Plus de 350 femmes ont subi des violences physiques en 2013 au Mali (ONU-Femmes)

Bamako, Mali (PANA) - Dans son rapport 2013, ONU-Femmes révèle que plus de 350 femmes ont subi des violences physiques au Mali et le double en 2014.

Cette révélation a été faite devant plus de 200 Maliennes qui ont pris part lundi à Bamako à une marche silencieuse contre la violence conjugale au Mali, à l’initiative du mouvement « Halte aux violences conjugales » (Hvc) créé au lendemain de la mort de Mme Fall Kamissa Sissoko, abattue à bout portant par son mari dans la nuit du 23 au 24 janvier dans le quartier de l’Aci 2000 à Hamdallaye (ouest de Bamako).

Regroupant les associations de défense des droits des femmes, les femmes parlementaires du Mali et les organisations de jeunes, la marche est partie du monument de l’Indépendance au Centre Aoua Keïta du nom de la première femme parlementaire du Mali, situé dans le quartier populaire de Ouolofobougou en Commune III du District de Bamako.

Les participants à la marche scandaient des slogans tels que « Hommage à Mariam et Kamissa et à toutes les anonymes mortes dans le silence », « chers parents, nos vies ne sont négociables. Non, aux violences conjugales », «Tapez sur le tam-tam, pas sur votre femme », « Autorités de l’Etat, ne démissionnez pas, brisons le silence ».

Dans une déclaration lue à cette occasion, le mouvement Hvc a exigé une tolérance zéro aux auteurs de tels crimes, un renforcement et application des lois en vigueur et une criminalisation des violences conjugales. Elle a aussi proposé l’institution de la date du 5 février comme Journée nationale de lutte contre le phénomène.
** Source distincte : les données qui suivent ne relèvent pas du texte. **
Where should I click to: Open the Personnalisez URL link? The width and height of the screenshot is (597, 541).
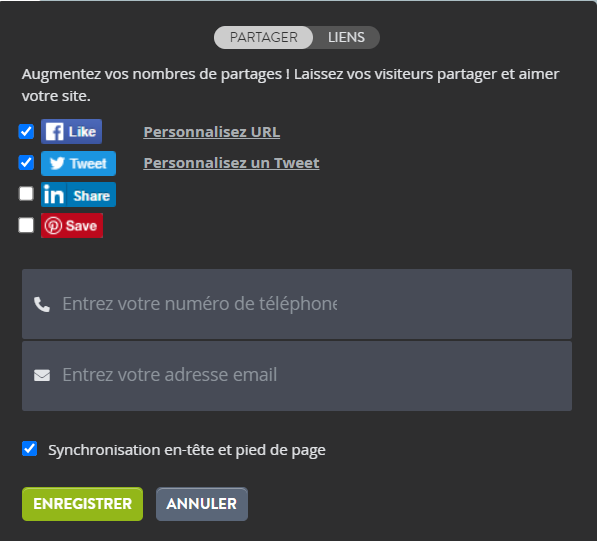click(212, 132)
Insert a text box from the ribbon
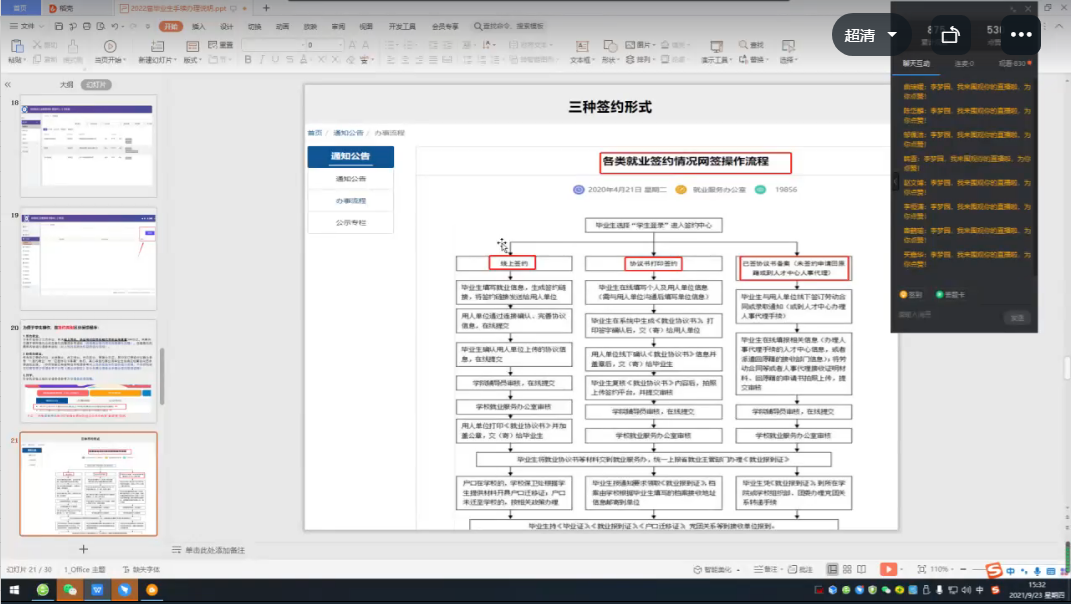This screenshot has width=1071, height=604. coord(579,47)
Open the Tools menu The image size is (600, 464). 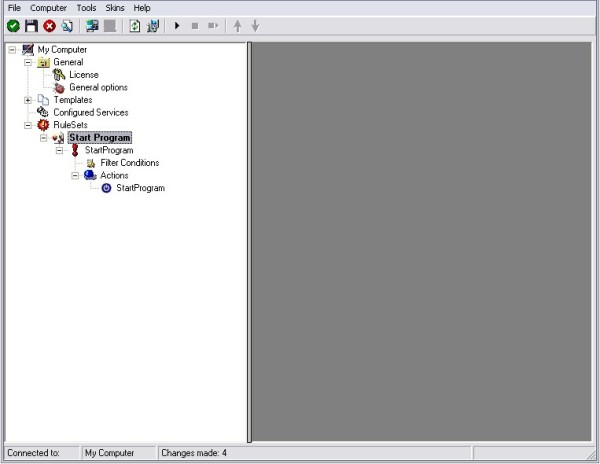[87, 8]
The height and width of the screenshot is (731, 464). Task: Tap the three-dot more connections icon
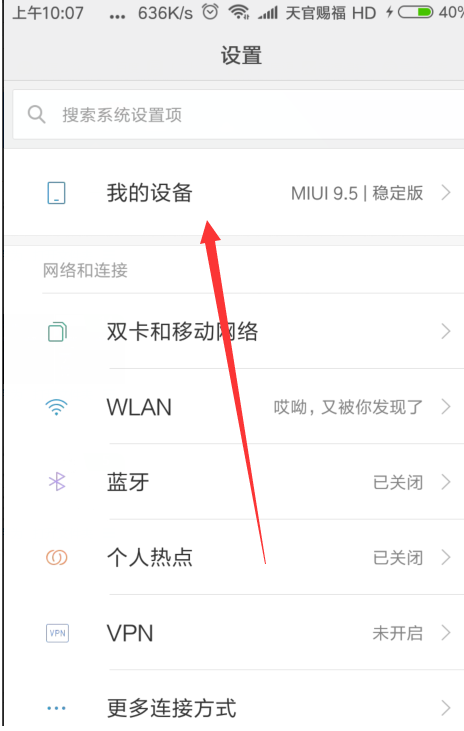tap(56, 708)
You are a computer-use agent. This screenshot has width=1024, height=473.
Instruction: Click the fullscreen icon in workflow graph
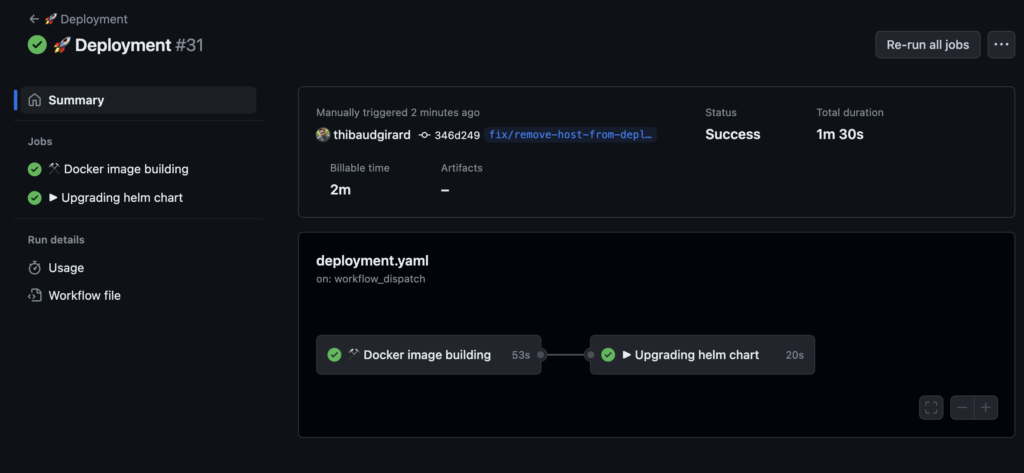pos(931,407)
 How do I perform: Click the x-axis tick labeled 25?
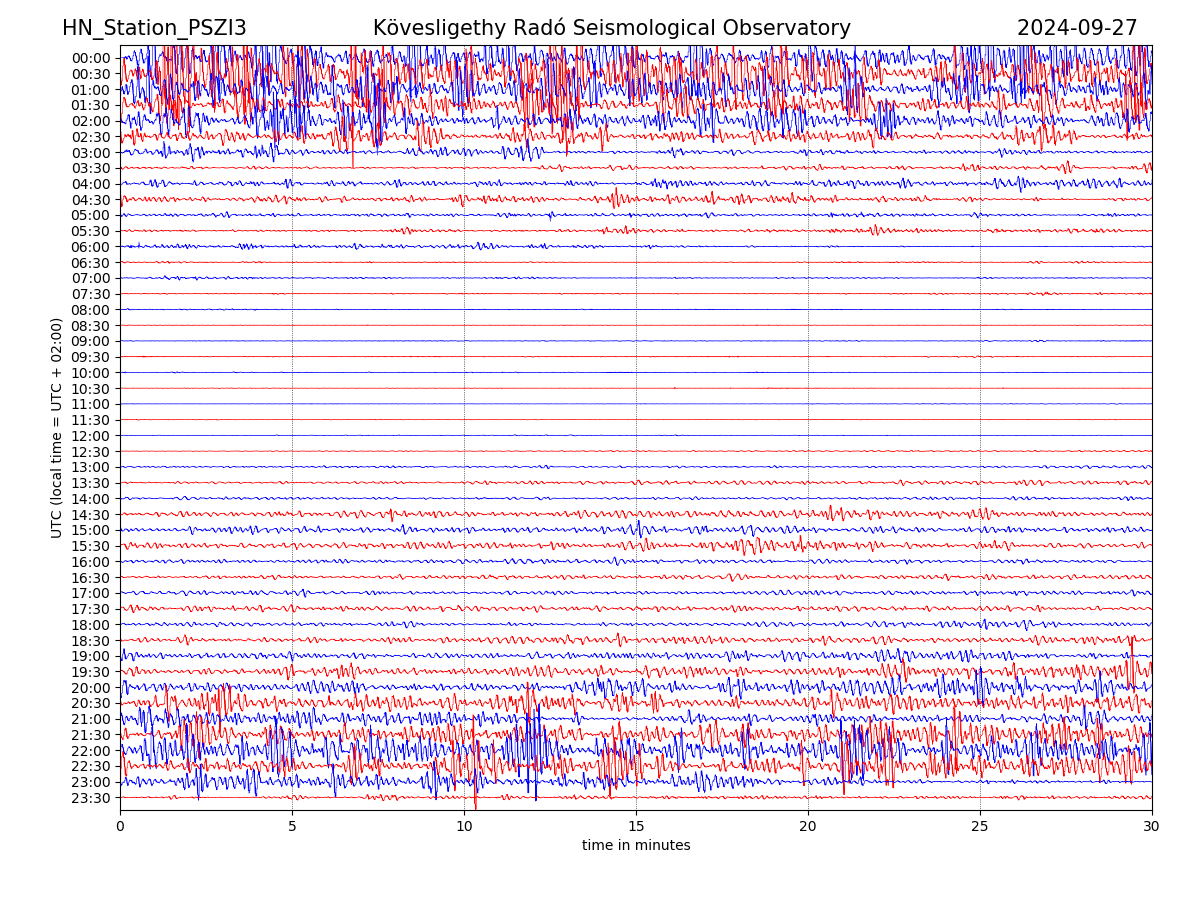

Selon une responsable de la marche, Bernadette Ippel, la violence conjugale s’exerce au sein du couple par l’un des conjoints sur l’autre. Le processus est systémique et évolutif, souvent qualifié de terrorisme conjugal. Elle a souligné les meurtres de Mariam Diallo le 5 février 2015 et de Kamissa Sissoko le 23 janvier 2016 par leurs conjoints armés.

Dans le rapport 2014 de l’Organisation mondiale de la Santé (Oms) sur la violence faite aux femmes, 30% de femmes à l’échelle mondiale sont victimes de violences de la part de leurs partenaires intimes. En Afrique, 36% des femmes sont violentées. La forte pression familiale et sociale oblige la femme à rester dans le foyer malgré de multiples cas de violences, encourageant certains partenaires à perdurer dans leurs actes, déplore le rapport.